### [Things to do]
1. Translate this sentence from the lab's research overview on Ras family GTPases into French: "Indeed, mutated Ras genes are the most commonly mutated oncogenes in human cancer, and their deregulated function as a consequence of alterations in other proteins is also a critical mechanism driving many cancer cells."
2. Duplicate the part of the lab's research overview on Ras family GTPases that opens with the words containing "- Radiation responsiveness: control" and closes with "in our lab.".
3. Pick up the lab's research overview on Ras family GTPases after its last sentence and continue it.

Area of interest
Our lab is interested in molecular mechanisms of cancer biology, particularly concerning members of the Ras superfamily of proteins. Ras proteins are the prototypes for a large superfamily of related small GTPases whose activity is regulated by a cycle of GTP/GDP binding and subcellular localization, and whose diverse functions in cellular physiology include growth, invasion, motility, cell cycle control, differentiation and death. Whereas normal signal transduction by Ras family proteins is required for proper cell growth and differentiation resulting from a wide variety of different inputs, their malfunction or deregulated activity is linked to uncontrolled cell proliferation or inappropriate cell suicide. Indeed, mutated Ras genes are the most commonly mutated oncogenes in human cancer, and their deregulated function as a consequence of alterations in other proteins is also a critical mechanism driving many cancer cells. In our lab, studying the mechanisms whereby mammalian Ras family proteins and their cousins control the conversion of extracellular signals to intracellular responses provides us with several broad areas of experimentation with both basic science and translational bents.
- Location location location: where small GTPases go and why
- Disruption of lipid modifications for cancer treatment
- Ras and Rho family GTPases: why so many?
- Radiation responsiveness: control of death, arrest or survival
One major area of interest is the control of subcellular localization of small GTPases to precise cellular membrane regions. Recently we have begun to appreciate that different subpopulations of GTPases traffick to different subcellular membranes, where they may interact with different sets of downstream effector targets, and where they are activated in temporally and spatially distinct manners by different inputs. Understanding the control of “location location location” represents a major research effort in our lab.

### [Data listing]
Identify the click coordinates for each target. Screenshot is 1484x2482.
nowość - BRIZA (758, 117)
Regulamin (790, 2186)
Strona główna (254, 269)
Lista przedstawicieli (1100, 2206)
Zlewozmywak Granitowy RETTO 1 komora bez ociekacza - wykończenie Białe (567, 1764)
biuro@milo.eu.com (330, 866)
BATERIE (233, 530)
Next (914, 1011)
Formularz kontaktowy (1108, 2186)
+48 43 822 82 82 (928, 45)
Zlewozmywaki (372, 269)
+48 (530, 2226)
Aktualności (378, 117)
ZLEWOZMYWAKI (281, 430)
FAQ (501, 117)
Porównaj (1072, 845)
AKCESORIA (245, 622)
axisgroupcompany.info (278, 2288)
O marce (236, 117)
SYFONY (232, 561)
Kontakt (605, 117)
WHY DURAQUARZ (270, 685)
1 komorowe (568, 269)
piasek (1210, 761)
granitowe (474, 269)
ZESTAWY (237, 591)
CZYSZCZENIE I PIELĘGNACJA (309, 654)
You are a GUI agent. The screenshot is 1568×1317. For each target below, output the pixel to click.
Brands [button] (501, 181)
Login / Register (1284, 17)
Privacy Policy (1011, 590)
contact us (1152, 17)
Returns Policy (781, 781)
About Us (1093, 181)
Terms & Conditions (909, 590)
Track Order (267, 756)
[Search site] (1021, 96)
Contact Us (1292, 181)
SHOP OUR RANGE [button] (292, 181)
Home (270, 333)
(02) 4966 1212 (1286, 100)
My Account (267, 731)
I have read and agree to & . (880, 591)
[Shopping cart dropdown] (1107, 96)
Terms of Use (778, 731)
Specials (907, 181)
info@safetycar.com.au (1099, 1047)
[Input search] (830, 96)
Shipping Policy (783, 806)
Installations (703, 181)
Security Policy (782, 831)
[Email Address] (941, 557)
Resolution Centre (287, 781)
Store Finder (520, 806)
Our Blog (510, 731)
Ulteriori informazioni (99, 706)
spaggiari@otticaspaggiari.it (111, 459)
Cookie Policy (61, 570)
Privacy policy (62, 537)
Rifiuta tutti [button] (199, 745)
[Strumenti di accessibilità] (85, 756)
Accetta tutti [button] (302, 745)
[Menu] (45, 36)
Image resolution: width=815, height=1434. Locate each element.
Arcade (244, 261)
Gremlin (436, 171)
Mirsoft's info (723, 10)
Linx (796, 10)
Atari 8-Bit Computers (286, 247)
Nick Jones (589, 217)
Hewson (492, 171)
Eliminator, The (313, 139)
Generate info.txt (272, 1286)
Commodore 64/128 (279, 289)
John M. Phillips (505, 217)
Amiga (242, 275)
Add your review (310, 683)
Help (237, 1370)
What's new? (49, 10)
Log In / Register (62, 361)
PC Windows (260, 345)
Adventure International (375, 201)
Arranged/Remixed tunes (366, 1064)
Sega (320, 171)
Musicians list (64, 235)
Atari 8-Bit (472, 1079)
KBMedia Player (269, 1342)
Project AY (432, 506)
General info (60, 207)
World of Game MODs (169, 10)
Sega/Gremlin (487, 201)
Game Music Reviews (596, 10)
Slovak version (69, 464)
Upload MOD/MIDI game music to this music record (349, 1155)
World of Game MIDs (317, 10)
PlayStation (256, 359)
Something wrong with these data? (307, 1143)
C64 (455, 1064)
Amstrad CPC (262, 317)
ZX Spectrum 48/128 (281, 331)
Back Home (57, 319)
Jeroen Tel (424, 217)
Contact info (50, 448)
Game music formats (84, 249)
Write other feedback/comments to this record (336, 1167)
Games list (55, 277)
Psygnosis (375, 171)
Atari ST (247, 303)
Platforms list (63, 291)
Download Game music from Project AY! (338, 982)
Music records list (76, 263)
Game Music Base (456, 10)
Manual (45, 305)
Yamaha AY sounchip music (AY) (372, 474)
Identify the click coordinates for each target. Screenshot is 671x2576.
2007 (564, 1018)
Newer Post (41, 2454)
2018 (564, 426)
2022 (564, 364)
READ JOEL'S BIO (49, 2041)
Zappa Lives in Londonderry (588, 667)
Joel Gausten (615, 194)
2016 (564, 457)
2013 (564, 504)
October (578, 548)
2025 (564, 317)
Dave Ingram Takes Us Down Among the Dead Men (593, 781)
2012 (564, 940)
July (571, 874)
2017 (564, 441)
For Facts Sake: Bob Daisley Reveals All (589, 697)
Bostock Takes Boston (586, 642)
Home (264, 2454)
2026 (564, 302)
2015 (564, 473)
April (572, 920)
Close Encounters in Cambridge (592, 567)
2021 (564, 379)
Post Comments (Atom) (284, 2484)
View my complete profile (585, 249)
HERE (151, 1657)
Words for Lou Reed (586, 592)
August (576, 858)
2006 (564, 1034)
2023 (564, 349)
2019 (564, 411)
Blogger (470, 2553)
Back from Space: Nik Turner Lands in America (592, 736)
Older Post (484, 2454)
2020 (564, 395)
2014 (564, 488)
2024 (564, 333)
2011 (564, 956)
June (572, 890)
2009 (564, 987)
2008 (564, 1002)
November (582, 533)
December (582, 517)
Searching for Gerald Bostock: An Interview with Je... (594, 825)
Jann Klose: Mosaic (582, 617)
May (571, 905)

### [Responses by task]
1. En effet, les gènes Ras mutés sont les oncogènes mutés les plus fréquents dans les cancers humains, et leur fonction dérégulée, conséquence d'altérations touchant d'autres protéines, constitue également un mécanisme déterminant qui pilote de nombreuses cellules cancéreuses.

2.
- Radiation responsiveness: control of death, arrest or survival
One major area of interest is the control of subcellular localization of small GTPases to precise cellular membrane regions. Recently we have begun to appreciate that different subpopulations of GTPases traffick to different subcellular membranes, where they may interact with different sets of downstream effector targets, and where they are activated in temporally and spatially distinct manners by different inputs. Understanding the control of “location location location” represents a major research effort in our lab.

3.
Correct attachment of Ras proteins to cell membranes requires Ras modification by an unusual lipid called a farnesyl isoprenoid. The enzyme responsible for the attachment of this lipid, farnesyl transferase (FTase), has become a target for a novel class of potential anticancer chemotherapeutic agents called FTase inhibitors, or FTIs. These compounds have potent antitumor activity in vitro and in animal model systems and are now in phase III clinical trials. However, their mechanism of action has turned out to be unexpectedly complex. What are the “real” targets of FTIs? We are attempting to determine the identities of additional non-Ras targets of FTI action as well as the bases for their tumor inhibitory properties. A related enzyme, GGTase I, transfers the larger geranylgeranyl (GG) isoprenoid lipid onto other proteins, and inhibitors of GGTase I (GGTIs) are also potential drug candidates for anticancer and antiinflammatory treatments, among others. Identifying and characterizing the physiologically relevant targets of these inhibitors provide us with everything from tools for understanding the roles of lipids in controlling precise subcellular localization for defined protein functions to surrogate markers for inhibitor efficacy.
Another major area of interest is the contribution of novel Rho proteins ( R as ho mologous) to transformation. Rho proteins represent a highly related family of small GTPases that regulate the actin cytoskeleton, and consequently their most prominent roles include control of cell shape, cell division and motility as well as gene expression. The regulation and functions of the “big three” Rho proteins, Rho, Rac and Cdc42, although the most thoroughly characterized, remain incompletely understood. Why are there so many evolutionarily conserved small GTPases? These Big Three are only the tip of the Rho family iceberg, with several other family members under study in our lab, including Rac3, the Rnd proteins, and Wrch-1 (Wnt-regulated Cdc42 homolog).
Finally, we are trying to understand and then to alter the role of Ras family proteins in cellular responses to ionizing radiation. Irradiated cells must choose between death, arrest and survival. Our ultimate goal is to learn enough about the biology to be able to tip the balance one way for healthy cells and another for cancerous cells. We have begun to dissect the signaling pathways used by Ras and Ras-related oncogenes to confer resistance to radiation. Interestingly, Ras and its cousin R-Ras, both of which are transforming, nevertheless have opposing effects on radiation responses. We have found contributions to Ras-mediated radioresistance from the canonical PI3K/Akt survival pathway, an autocrine pathway involving EGFR family ligands, and a novel Ras/Raf pathway that diverges from Raf/MEK/ERK at the level of MEK. In contrast, R-Ras differentially regulates reactive oxygen species. Our hope is that such studies will someday lead to novel radiosensitizers for cancer treatment.